As far as the writing is concerned, I will admit to being equally non-plussed. The main protagonists are Kale, The (feckless) Last Human on Earth; Bruce, the Super-Saiyan fox who spends half of his time being cheese-monkey-random and the other half giving LARPers a bad name; Ashley, a Type-A tsundere cat; and Campy, a narcoleptic, poetical, (un)ambiguously gay rabbit. (Campy the gay guy? You wound me, sir.) Kale ends up with these friends almost purely because Bruce is a spaz. After introductions are made, the minutiae are quickly breezed past so that Kale can meet his first cardboard racist antagonist.

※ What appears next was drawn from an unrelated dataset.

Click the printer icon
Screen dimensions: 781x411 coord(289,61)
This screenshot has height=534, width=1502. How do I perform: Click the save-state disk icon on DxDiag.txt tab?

This particularly grates at me. Considering how much thought Quetza puts into each of the background characters, why is Lupin the Wolf Guy (no, the uncreative pun did not escape my eye) made so one-dimensional? He exists solely to torment Kale and show the errors of racism and violence in one fell swoop, and the continue to just be a jerk. Also, he has a henchman with a crush on Ashley, with predictable results. Except the author insists that he’s not one-dimensional in his comments, so maybe we’ll see that proven in one of the later plotlines.

At this point, I really can’t say much else about the comic. I could go on about author inserts, self-referential breaking of the fourth wall, rapid-onset Cerebus syndrome, and–perhaps most egregious–depiction of flamboyant homosexuality as the result of post-traumatic stress disorder, but I think I’ve about reached my limit for this review. The comic obviously has fans a-plenty, but I’m not going to count myself as one of them.

Also, Quetza really needs to learn A) that LARPers will know what fencing is and B) how to not talk in Ye Olde Butcherede Englishe.

Comic Rating: Eight kicked puppies and a restraining order.